Learnability and Privacy Vulnerability are Entangled in a Few Critical Weights
Xingli Fang, Jung-Eun Kim

TL;DR
This paper reveals that only a small subset of neural network weights are both critical for utility and vulnerable to privacy attacks, proposing a targeted rewinding method to enhance privacy without sacrificing performance.
Contribution
It introduces a novel approach focusing on critical weights' locations for privacy preservation, outperforming existing methods in resisting membership inference attacks.
Findings
Selective weight rewinding improves privacy protection.
Method maintains high utility compared to full retraining.

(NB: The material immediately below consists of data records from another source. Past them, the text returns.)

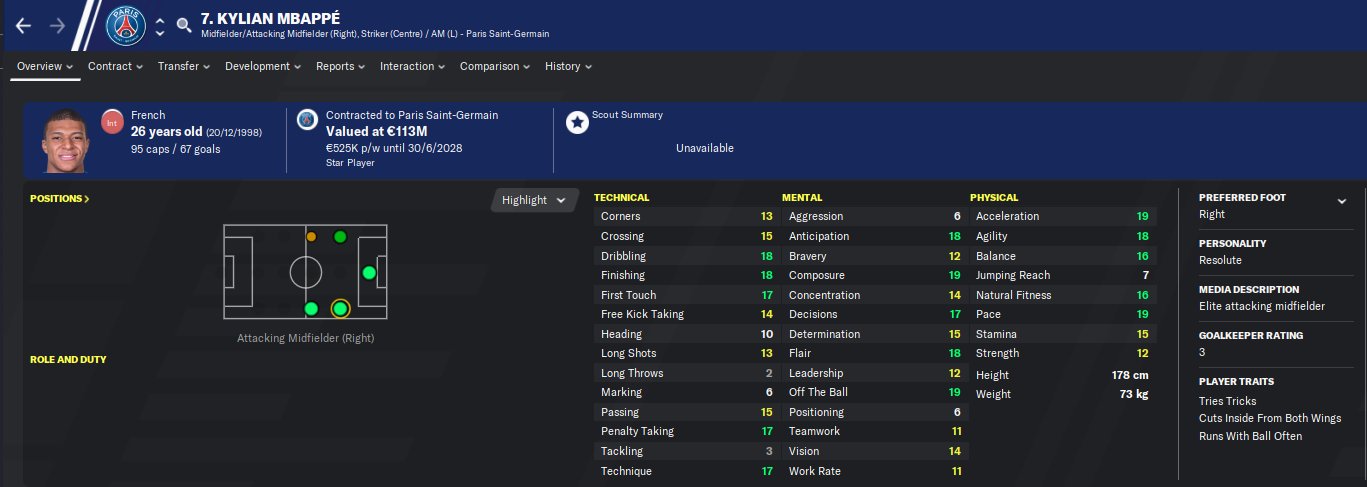Expand the chevron beside Preferred Foot
1367x487 pixels.
[x=1341, y=201]
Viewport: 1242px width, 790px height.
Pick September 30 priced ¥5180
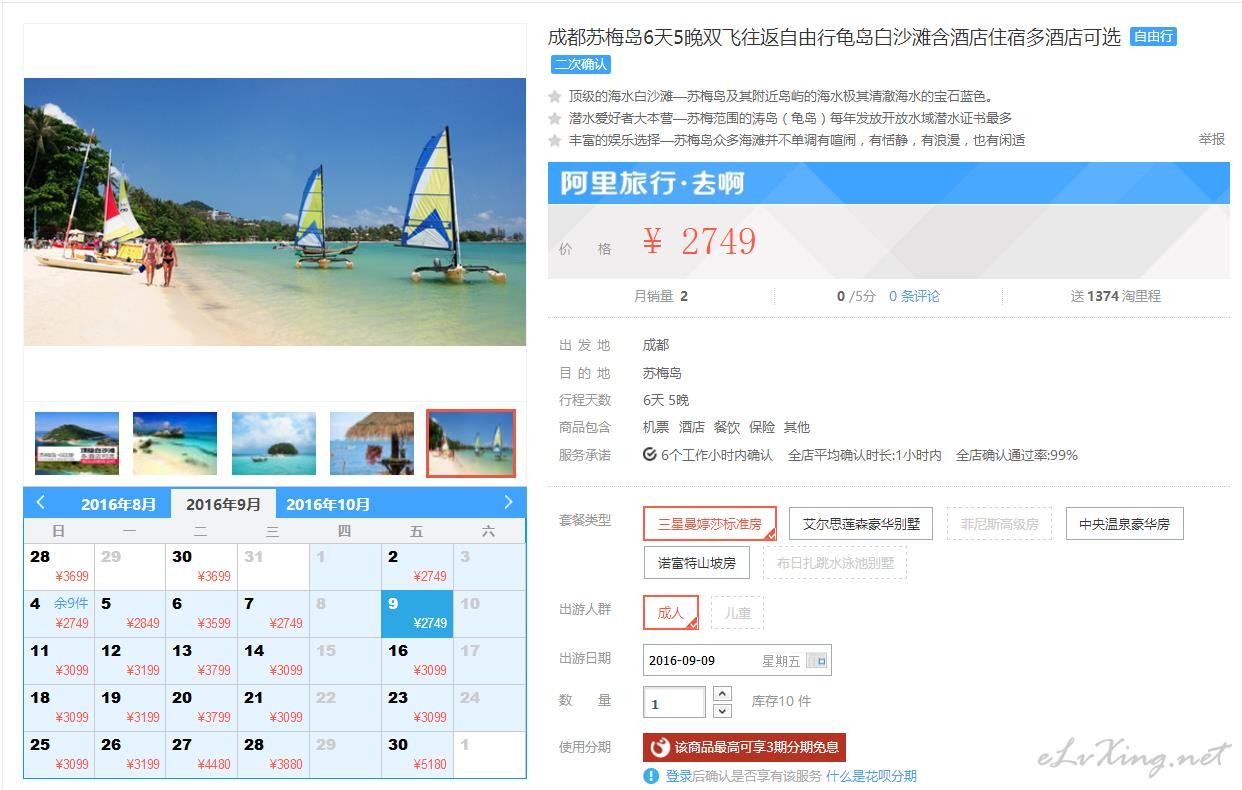tap(417, 755)
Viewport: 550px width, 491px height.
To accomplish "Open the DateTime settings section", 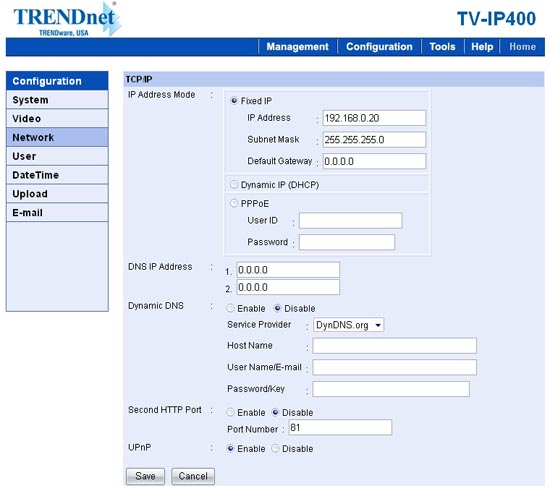I will pyautogui.click(x=57, y=175).
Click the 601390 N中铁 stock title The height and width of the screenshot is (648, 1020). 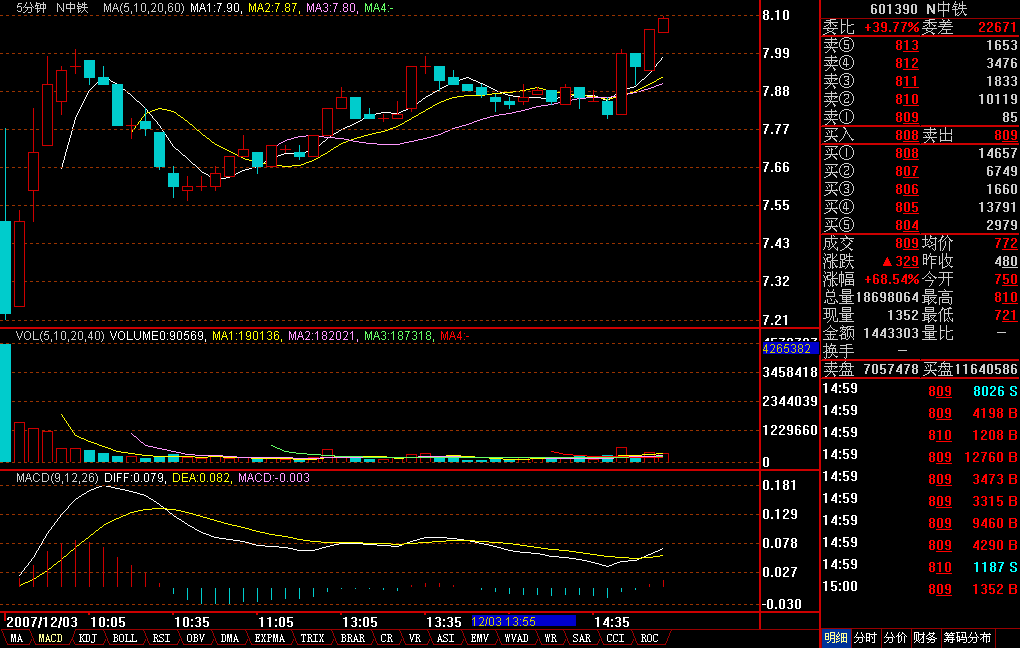[x=918, y=9]
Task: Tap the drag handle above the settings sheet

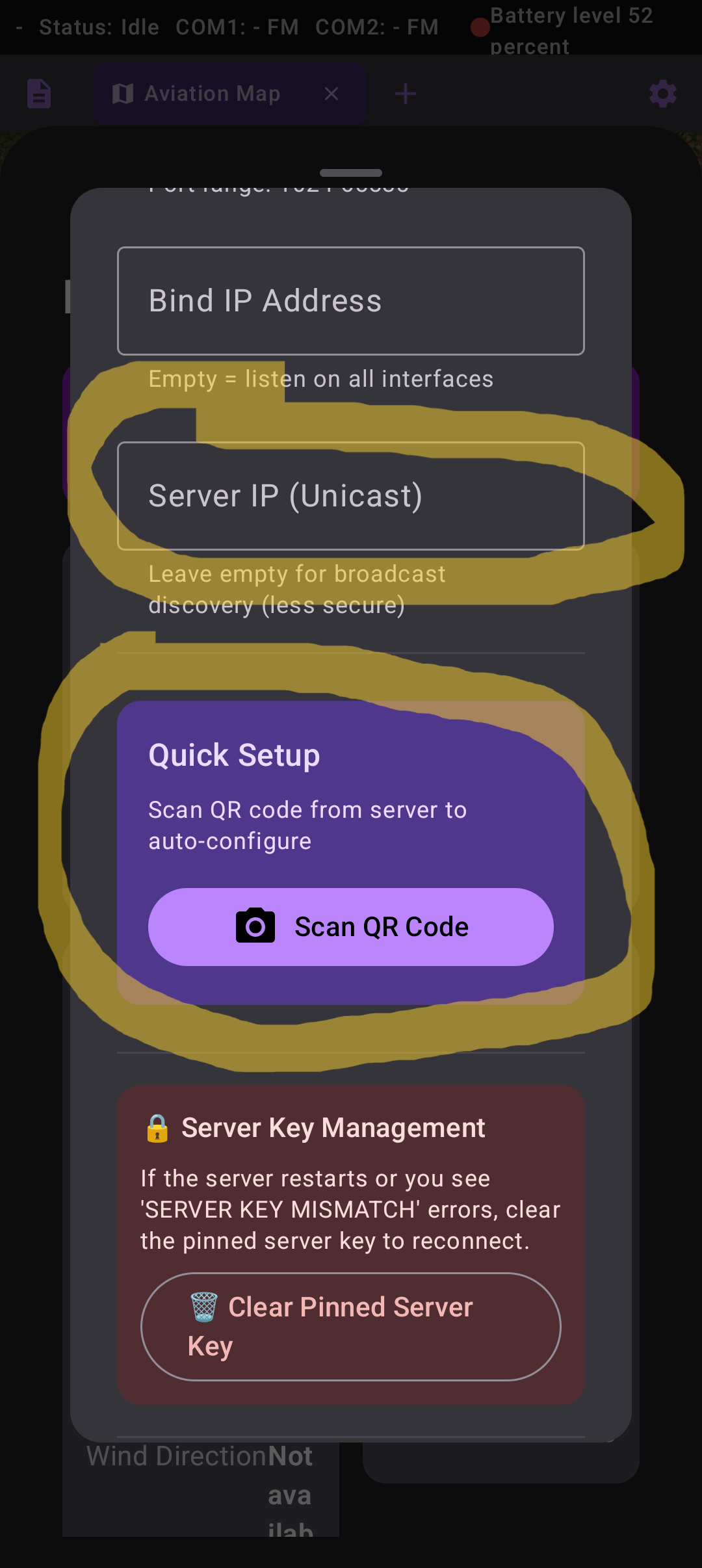Action: tap(350, 172)
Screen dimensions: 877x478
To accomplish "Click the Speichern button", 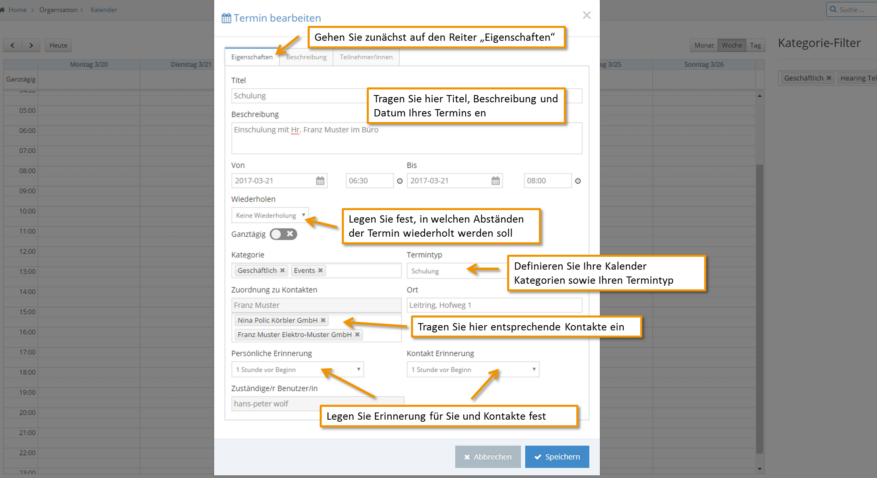I will pos(557,457).
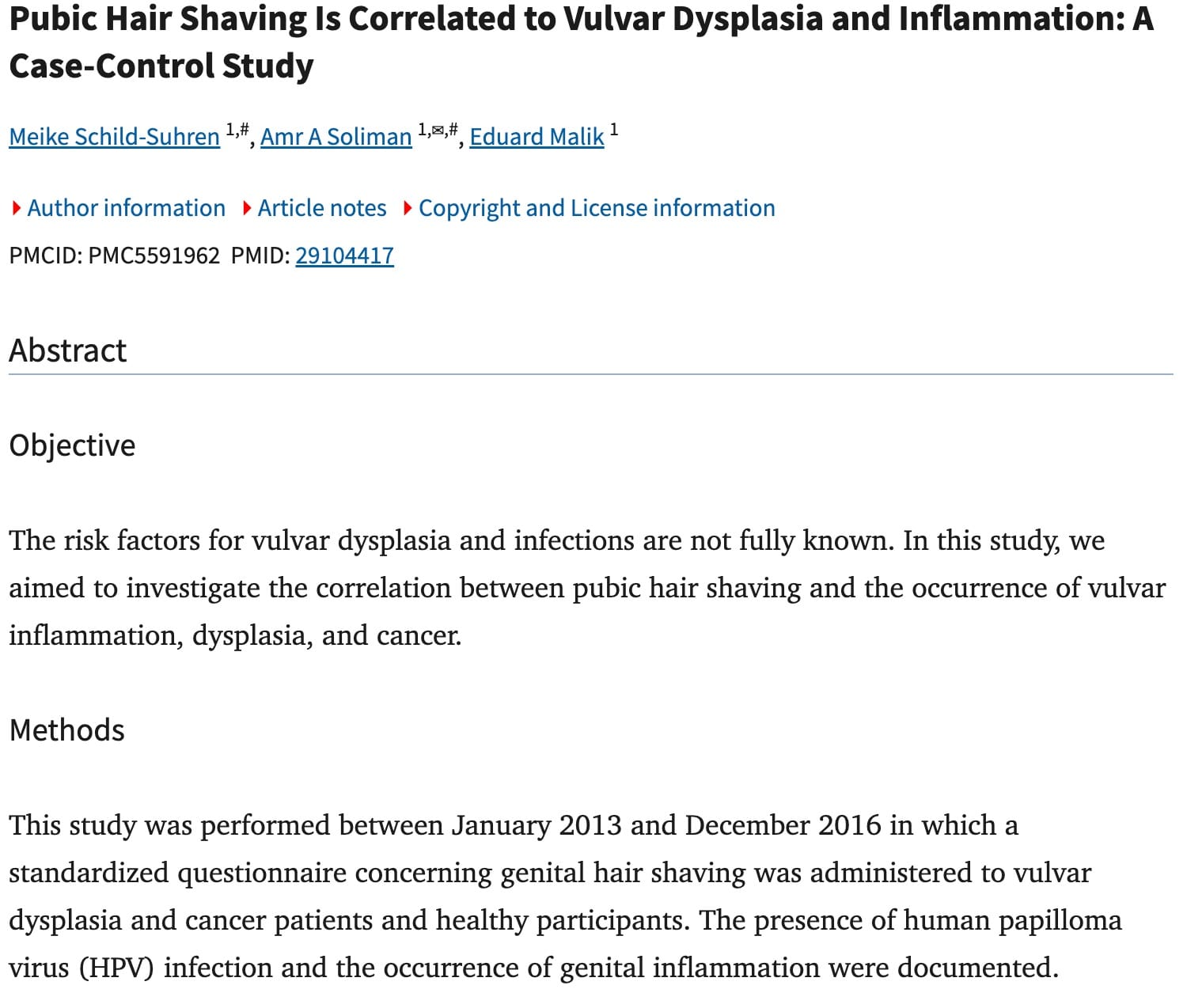Click superscript 1 after Meike Schild-Suhren

(229, 129)
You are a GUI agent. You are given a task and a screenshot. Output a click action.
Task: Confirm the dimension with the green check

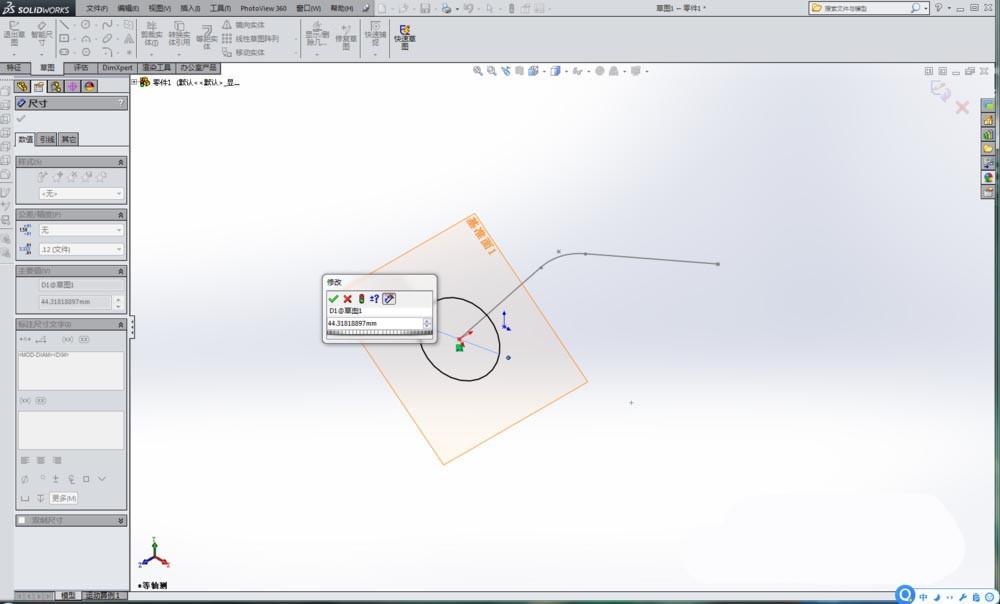click(334, 298)
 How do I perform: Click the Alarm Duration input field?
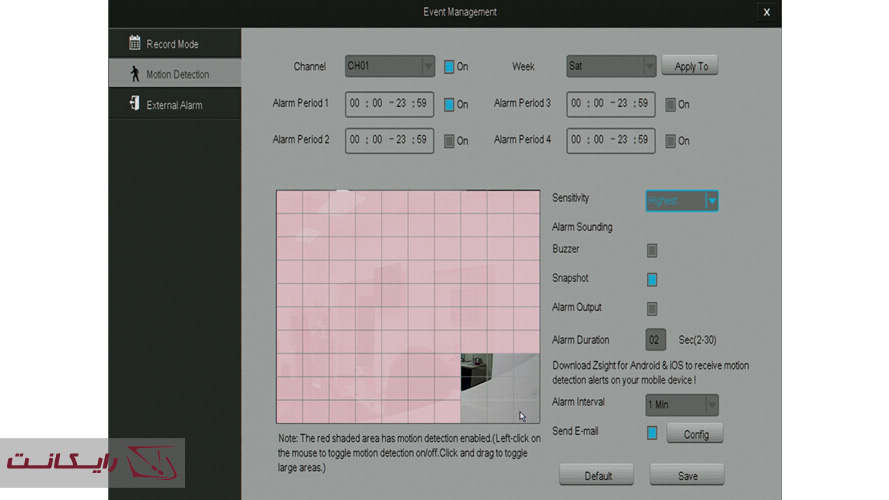coord(656,340)
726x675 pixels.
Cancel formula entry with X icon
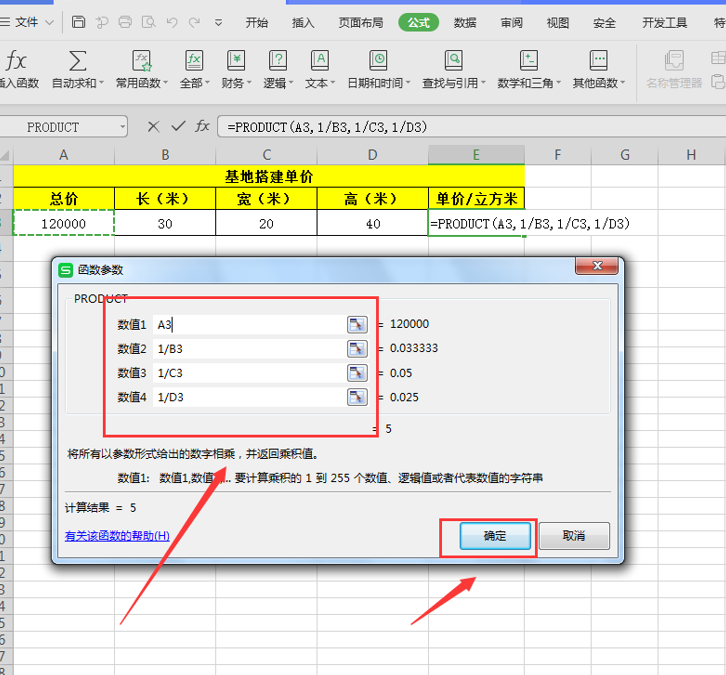[153, 126]
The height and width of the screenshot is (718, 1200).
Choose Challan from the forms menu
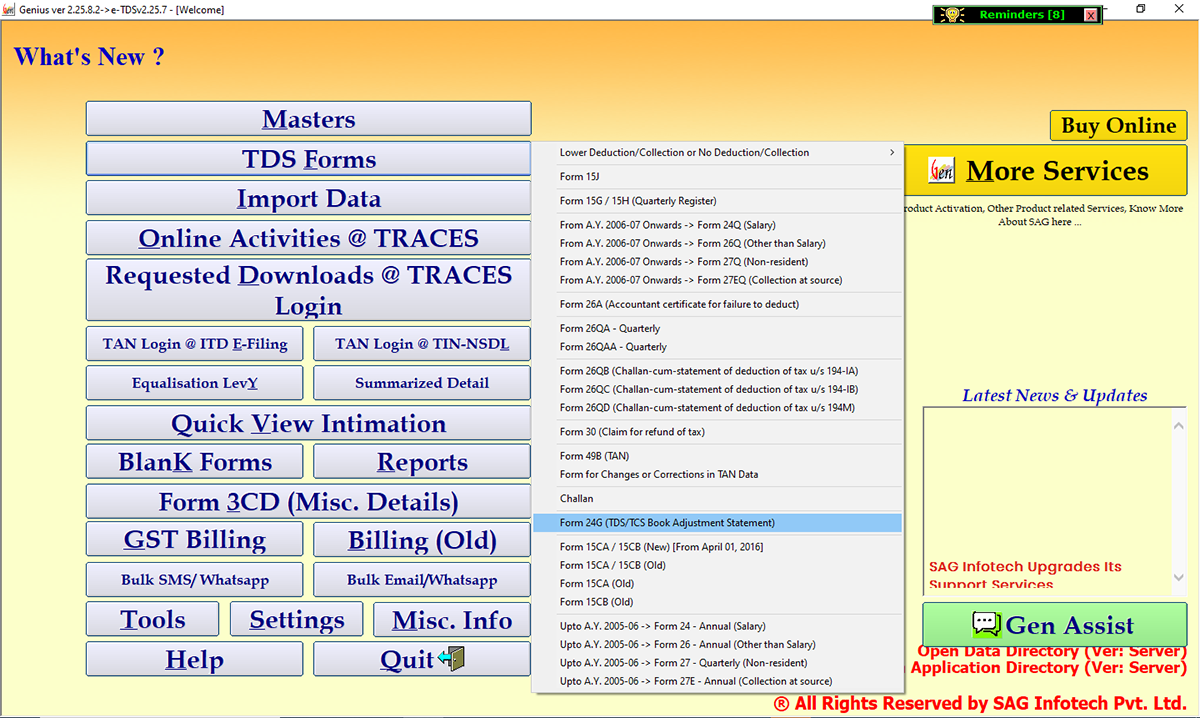pyautogui.click(x=577, y=498)
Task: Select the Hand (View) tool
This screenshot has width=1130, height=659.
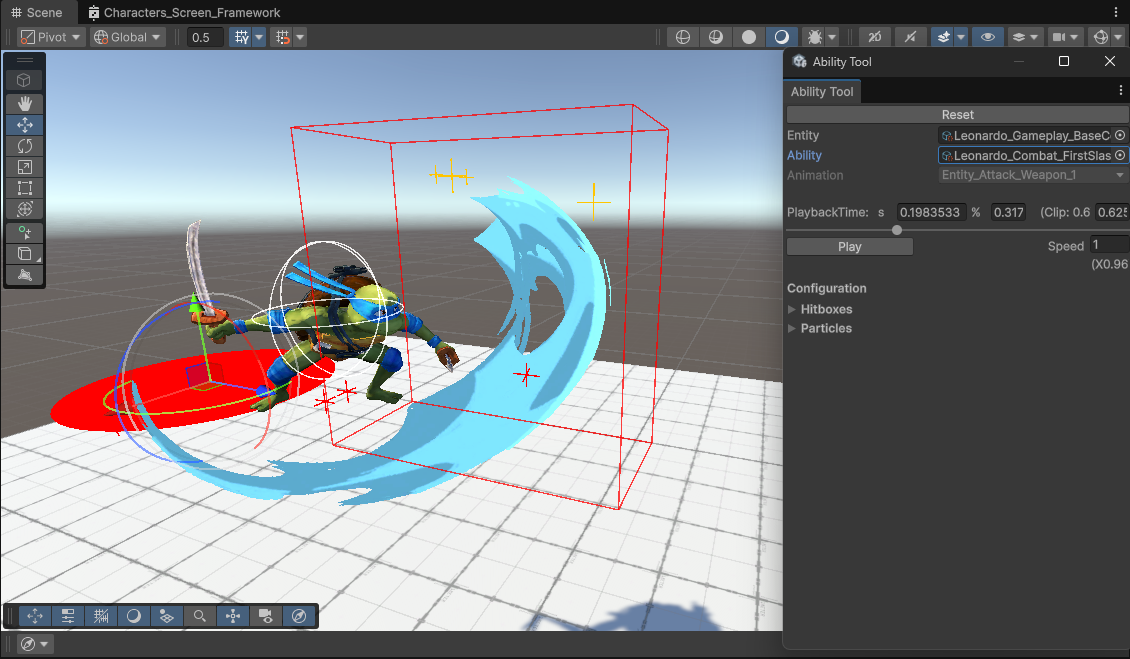Action: (24, 103)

Critical weights are more about location than value.
Abstract
Prior approaches for membership privacy preservation usually update or retrain all weights in neural networks, which is costly and can lead to unnecessary utility loss or even more serious misalignment in predictions between training data and non-training data. In this work, we observed three insights: i) privacy vulnerability exists in a very small fraction of weights; ii) however, most of those weights also critically impact utility performance; iii) the importance of weights stems from their locations rather than their values. According to these insights, to preserve privacy, we score critical weights, and instead of discarding those neurons, we rewind only the weights for fine-tuning. We show that, through extensive experiments, this mechanism exhibits outperforming resilience in most cases against Membership Inference Attacks while maintaining utility.
Peer Reviews
Decision·ICLR 2026 Poster
1. The work offers a significant contribution by clearly explaining why standard model pruning fails to mitigate privacy risks, linking it directly to this entanglement. 2. The paper proposes CWRF that cleverly combines machine unlearning for vulnerability estimation with weight rewinding, which boosts existing privacy-preserving methods to achieve.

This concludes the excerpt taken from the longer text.